A travers les récits mélancoliques de Sékou et Awa, la blogueuse Fatima Hope explique la mécanique du « goumin », qui signifie un chagrin d’amour dans un langage argotique populaire en Côte d’Ivoire.

 

 

Colère, angoisse, tristesse, manque d’appétit, manque de l’autre, pleurs et repli sur soi. Voici les compagnons fidèles de tout « goumin ». En nouchile terme désigne un chagrin d’amour. Un goumin laisse le plus souvent un souvenir amer. Il survient à la suite d’une rupture, d’une tromperie ou d’un amour à sens unique. De façon plus ou moins intense, en fonction de l’attachement et l’investissement dans la relation.

Chaque rose a ses épines

« Je rencontre Rose à la fac. Belle, intelligente et particulièrement courtisée, je suis d’abord un simple spectateur des échecs cuisants de mes rivaux avant de pouvoir la conquérir. Originaire de la Côte d’Ivoire et installée au Mali à cause de la crise sécuritaire, la santé financière de ses parents se dégrade au point qu’elle envisage d’arrêter l’université. J’ai vraiment le sentiment d’avoir trouvé la bonne, je n’hésite donc pas à lui remettre mes frais de scolarité annuels afin qu’elle valide sa dernière année. Master en poche, perspective de boulot bien enclenchée, nous décidons d’officialiser notre relation. Nous partons donc à Abidjan pour les pourparlers liés aux fiançailles. Samedi soir, sortie en discothèque avec Franck, un ami d’enfance de Rose qui nous a beaucoup aidés tout au long de notre séjour.

Après quelques verres, qui l’ont particulièrement éméché, Franck tente d’embrasser Rose à plusieurs reprises. Surpris et irrité, je suis la scène incrédule depuis le fond de la pièce. J’essaye de me calmer et place son geste sous le coup de l’alcool. Le lendemain, ne tenant plus, je l’interpelle et le fustige pour son comportement déplacé de la veille.

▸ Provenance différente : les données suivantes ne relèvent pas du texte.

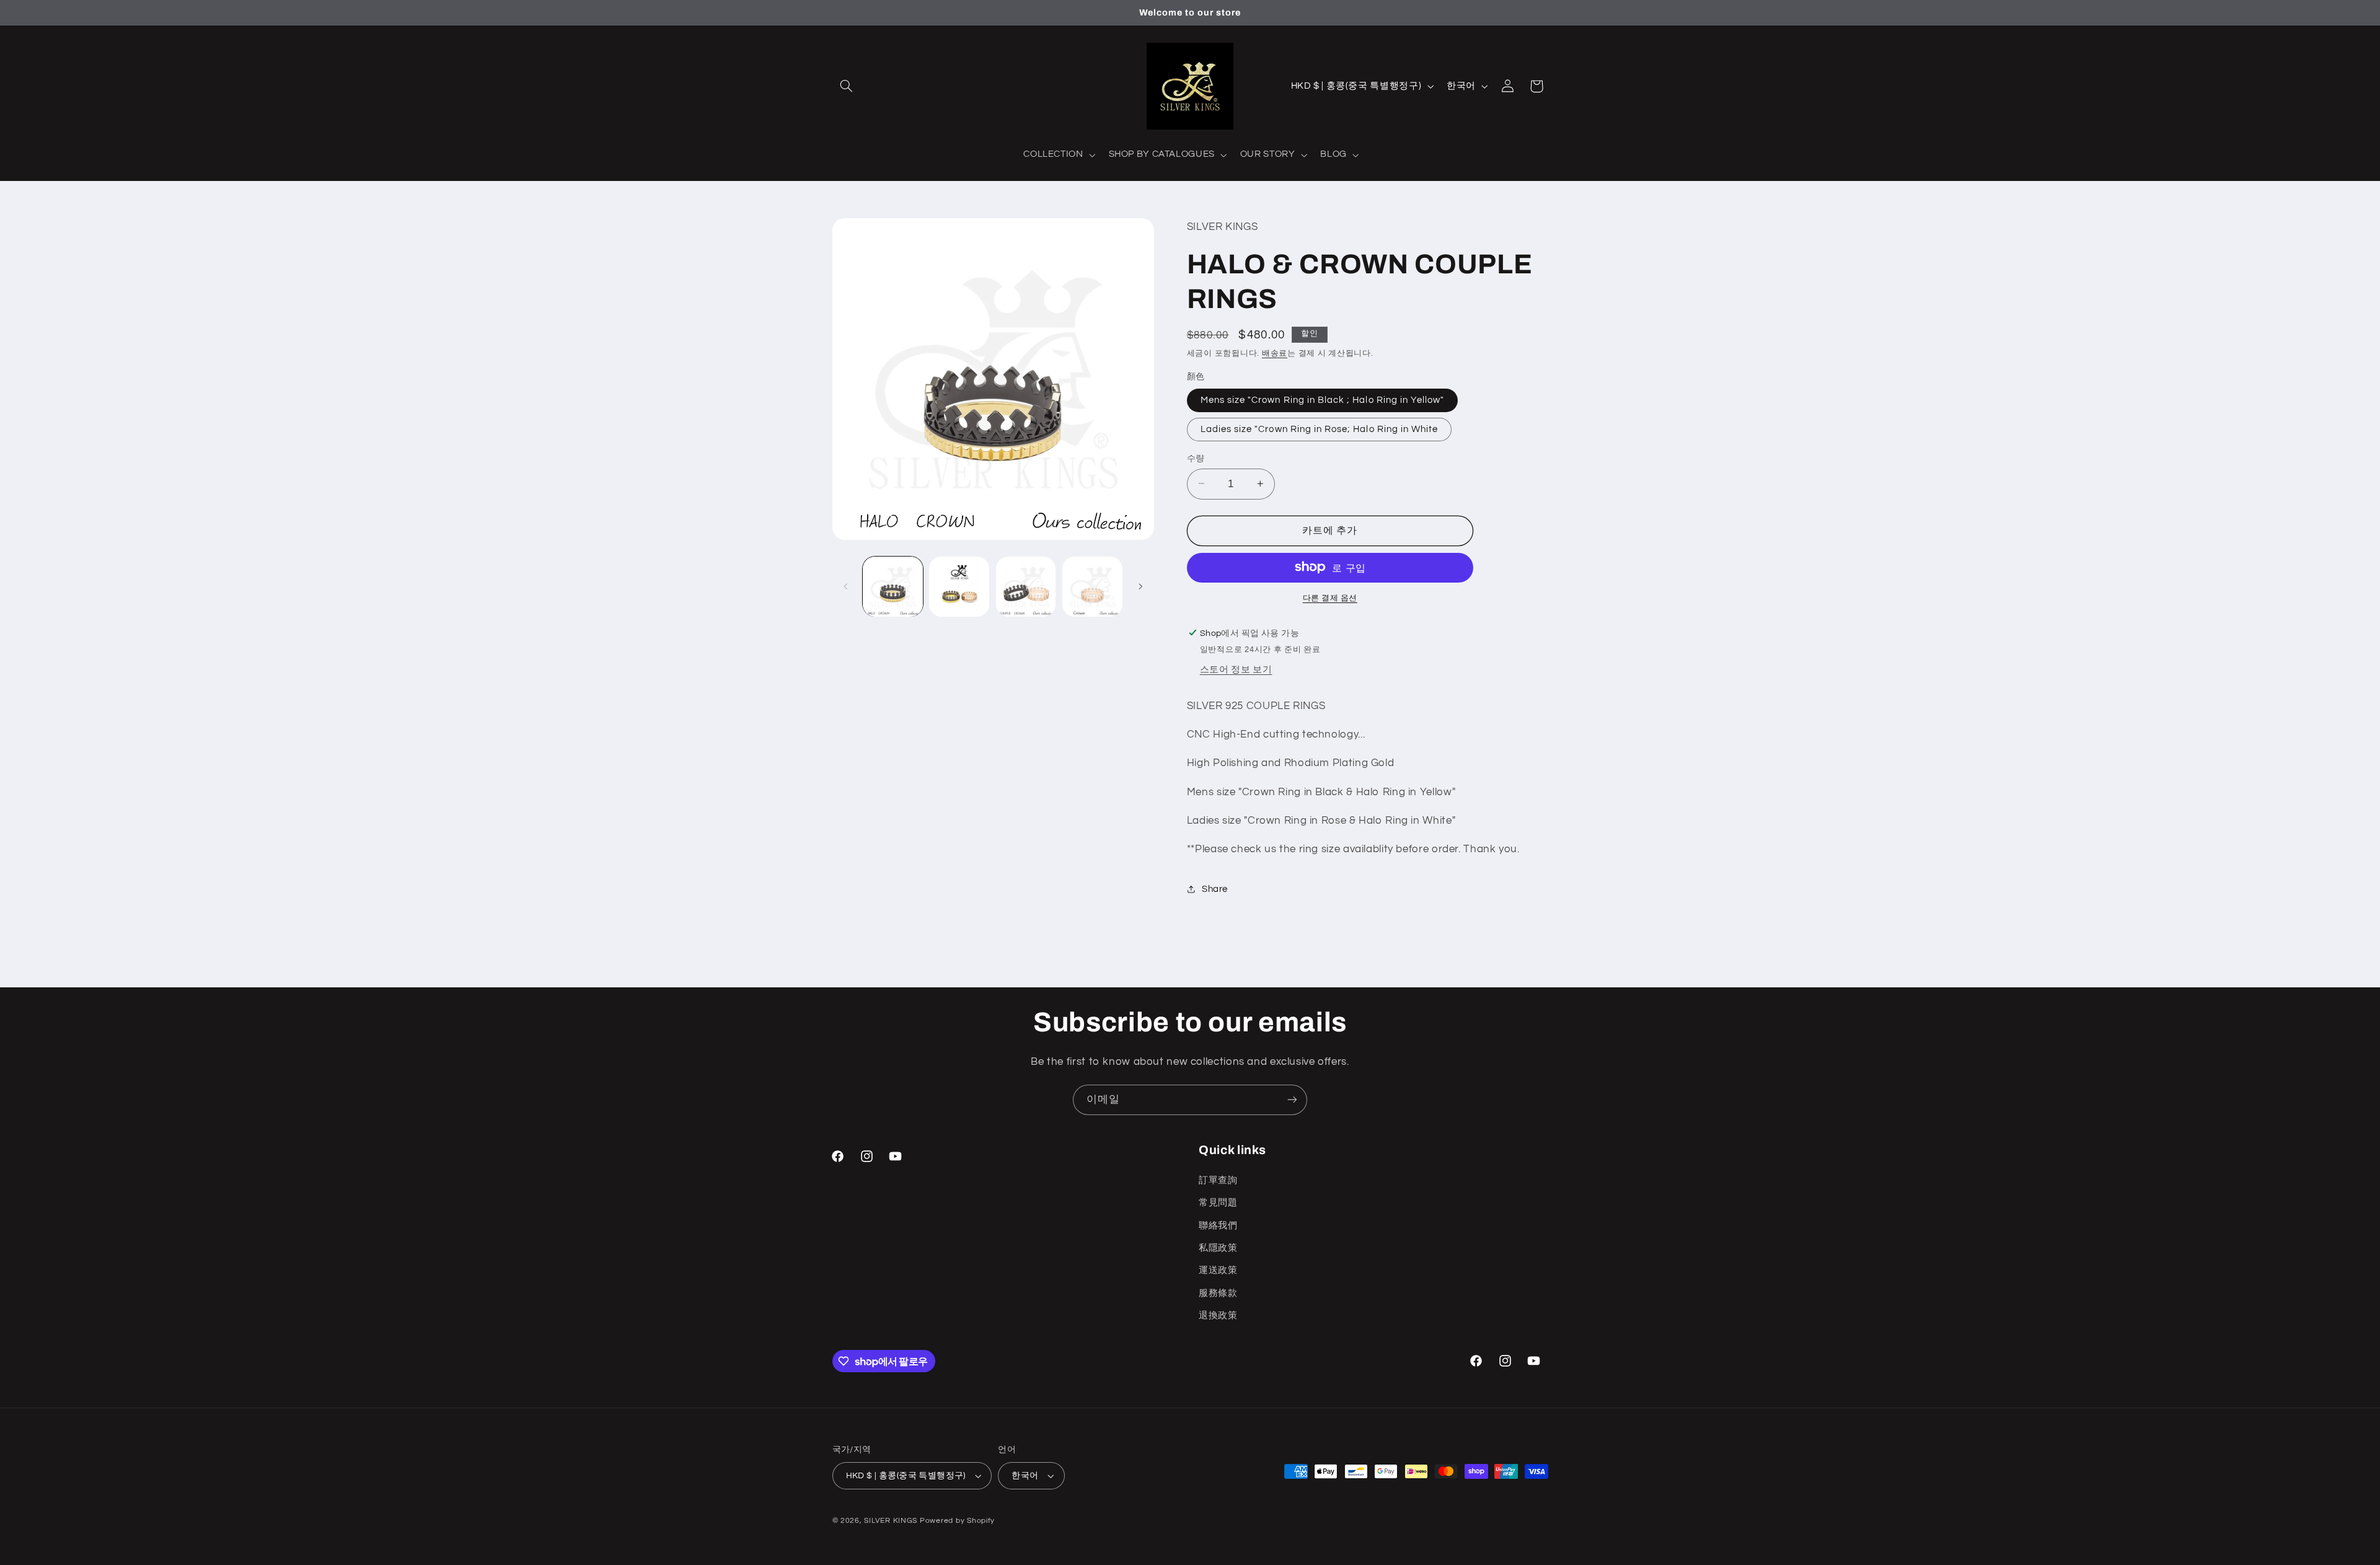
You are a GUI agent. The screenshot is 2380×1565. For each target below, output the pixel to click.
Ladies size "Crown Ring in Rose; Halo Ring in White (1320, 428)
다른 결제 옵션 (1330, 598)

Franck m’informe être en couple avec Rose depuis des années. Il ajoute même avoir payé ses études. Le même soir, je la confronte avec les SMS que je trouve en fouillant son téléphone. Elle m’explique être restée avec lui pour se garantir une certaine sécurité financière. Moi, elle m’aime. Elle me le hurle au visage et s’écroule à mes pieds. Je l’aide à se relever et sors de la pièce.

A mon retour à Bamako, c’est le défilé des médiateurs. Amis et familles interviennent. J’ai le cœur en miettes, mais je campe sur ma position. Je ne peux plus revenir en arrière. Quelque chose s’est brisé en moi cette nuit-là, et depuis je n’arrive plus à refaire confiance », Sékou, 30 ans.

Sourire ravageur

« Regard ténébreux et sourire ravageur, il avait tout pour me plaire. Un an et huit mois que ça dure. Vingt mois que je vis un rêve éveillé. Il est 19h, un dimanche. Ma cousine débarque. Elle me supplie de l’accompagner au dîner de mariage d’une amie de la fac. Elle ne tarit pas d’éloges sur la robe de la mariée et me montre une photo. Je découvre les mariés. Ce regard, ce sourire, je le reconnais d’emblée. Le téléphone me tombe des mains, ma vision se brouille. Mon monde s’effondre. Aboubacar s’est marié ! C’est la seule phrase que j’arrive à prononcer. Ma descente aux enfers commence.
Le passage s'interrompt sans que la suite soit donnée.